I haven't looked at other targets yet, though it goes without saying 
that I don't want to ignore them.

>> What I'm asking you at this point
>> ---------------------------------
>> Like I said, I haven't actually started any of this work (and probably won't for some time).
>>
>> However, if you have any fundamental objections to such a change, please speak up now before I or anybody else embarks on this project. I want to be confident that people are okay with the general direction.
> 
> I think this will be a gigantic project.

Agreed.

> I also fear it willl not help the complexity of the backend infrastructure, since so far it seems we would keep all of the existing mechanisms for dealing with hierarchies around as well and just add one more possibility for tuple registers...
> So while I do see the benefits here especially for GPU targets, I am also undecided/have a bad feeling about adding more complexity into generic LLVM infrastructure.

Point taken.

But what if we can actually transition *everybody* to something that 
expresses registers as (start, end) pairs over an underlying linear 
"array register file"? Maybe it sounds even crazier at first, but bear 
with me ;)

Consider x86, for example. What if we said that we think of the base x86 
register file (with rax, rbx, etc.) as an array of 16 * 8 = 128 bytes. 
In this scheme, we'd have:

AL = (0, 0)
AH = (1, 1)
AX = (0, 1)
EAX = (0, 3)
RAX = (0, 7)
BL = (8, 8)

and so on. Probably we'd want to define many register classes as 
explicit lists, although there's something to be said for defining 
32-bit registers as: "size = 4, start = 0 (mod 8), max_end = 63"

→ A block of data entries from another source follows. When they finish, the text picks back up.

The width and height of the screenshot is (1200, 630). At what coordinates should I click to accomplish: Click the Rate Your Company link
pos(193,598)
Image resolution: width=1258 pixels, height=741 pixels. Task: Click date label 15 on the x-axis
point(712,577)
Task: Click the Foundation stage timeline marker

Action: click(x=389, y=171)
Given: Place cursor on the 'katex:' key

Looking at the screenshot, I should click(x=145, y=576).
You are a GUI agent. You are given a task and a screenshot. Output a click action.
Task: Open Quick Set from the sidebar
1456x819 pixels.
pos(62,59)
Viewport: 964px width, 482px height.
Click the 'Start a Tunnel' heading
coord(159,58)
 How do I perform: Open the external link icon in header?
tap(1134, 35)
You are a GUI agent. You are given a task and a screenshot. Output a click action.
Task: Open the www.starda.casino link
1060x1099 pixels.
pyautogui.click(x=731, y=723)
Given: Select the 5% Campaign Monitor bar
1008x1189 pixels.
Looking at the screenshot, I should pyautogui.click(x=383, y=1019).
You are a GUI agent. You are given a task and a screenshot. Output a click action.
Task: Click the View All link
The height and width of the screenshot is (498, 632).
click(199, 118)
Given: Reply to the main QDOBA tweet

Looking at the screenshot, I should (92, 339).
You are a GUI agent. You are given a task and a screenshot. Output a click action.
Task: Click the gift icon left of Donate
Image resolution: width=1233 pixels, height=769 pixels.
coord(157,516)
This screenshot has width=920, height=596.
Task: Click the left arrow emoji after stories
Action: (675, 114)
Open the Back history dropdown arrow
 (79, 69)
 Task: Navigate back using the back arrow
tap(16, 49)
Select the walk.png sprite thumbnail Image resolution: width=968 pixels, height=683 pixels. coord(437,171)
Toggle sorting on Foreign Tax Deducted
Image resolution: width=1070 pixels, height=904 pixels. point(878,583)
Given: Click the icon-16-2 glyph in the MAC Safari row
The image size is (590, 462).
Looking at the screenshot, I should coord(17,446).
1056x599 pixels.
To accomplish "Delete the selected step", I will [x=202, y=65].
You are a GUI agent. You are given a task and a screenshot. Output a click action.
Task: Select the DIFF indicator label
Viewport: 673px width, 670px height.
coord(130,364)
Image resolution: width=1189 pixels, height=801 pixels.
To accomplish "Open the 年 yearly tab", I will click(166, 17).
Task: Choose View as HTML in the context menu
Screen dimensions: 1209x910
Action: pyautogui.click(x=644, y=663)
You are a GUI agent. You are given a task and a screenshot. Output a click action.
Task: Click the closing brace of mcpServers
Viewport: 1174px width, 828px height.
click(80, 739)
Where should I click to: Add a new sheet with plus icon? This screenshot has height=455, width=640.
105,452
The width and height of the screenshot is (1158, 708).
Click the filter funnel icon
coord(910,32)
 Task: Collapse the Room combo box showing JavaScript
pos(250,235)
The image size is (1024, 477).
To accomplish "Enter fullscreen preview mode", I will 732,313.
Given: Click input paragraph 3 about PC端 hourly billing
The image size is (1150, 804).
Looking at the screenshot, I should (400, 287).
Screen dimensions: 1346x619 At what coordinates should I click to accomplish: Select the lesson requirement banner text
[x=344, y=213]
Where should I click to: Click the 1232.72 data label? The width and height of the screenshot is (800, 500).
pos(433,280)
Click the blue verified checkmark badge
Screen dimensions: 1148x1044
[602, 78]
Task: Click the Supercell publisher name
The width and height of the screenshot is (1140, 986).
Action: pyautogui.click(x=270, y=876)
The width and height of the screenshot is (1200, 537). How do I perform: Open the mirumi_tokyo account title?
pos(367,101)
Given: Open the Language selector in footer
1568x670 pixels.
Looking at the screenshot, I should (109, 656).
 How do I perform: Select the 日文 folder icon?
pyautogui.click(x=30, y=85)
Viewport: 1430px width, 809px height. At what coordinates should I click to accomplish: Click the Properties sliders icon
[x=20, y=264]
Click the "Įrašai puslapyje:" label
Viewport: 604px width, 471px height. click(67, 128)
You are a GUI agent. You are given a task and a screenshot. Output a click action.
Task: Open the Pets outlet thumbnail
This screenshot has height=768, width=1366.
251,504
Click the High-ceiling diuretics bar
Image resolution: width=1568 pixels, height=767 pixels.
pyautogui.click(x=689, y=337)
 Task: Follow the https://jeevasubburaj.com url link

Then everybody would benefit from fast physical register overlap check, 
at least.

We may even be able to get rid of the whole concept of subregisters, if 
we can find a good data structure for looking up defs and uses of 
intervals in the underlying linear register file.

An important question is: Is there a target that has registers which 
*cannot* be expressed as intervals over an underlying linear array of 
register units?

Admittedly all of this is largely me brainstorming and trying to bounce 
ideas off you and others.

Cheers,
Nicolai
-- 
Lerne, wie die Welt wirklich ist,
Aber vergiss niemals, wie sie sein sollte.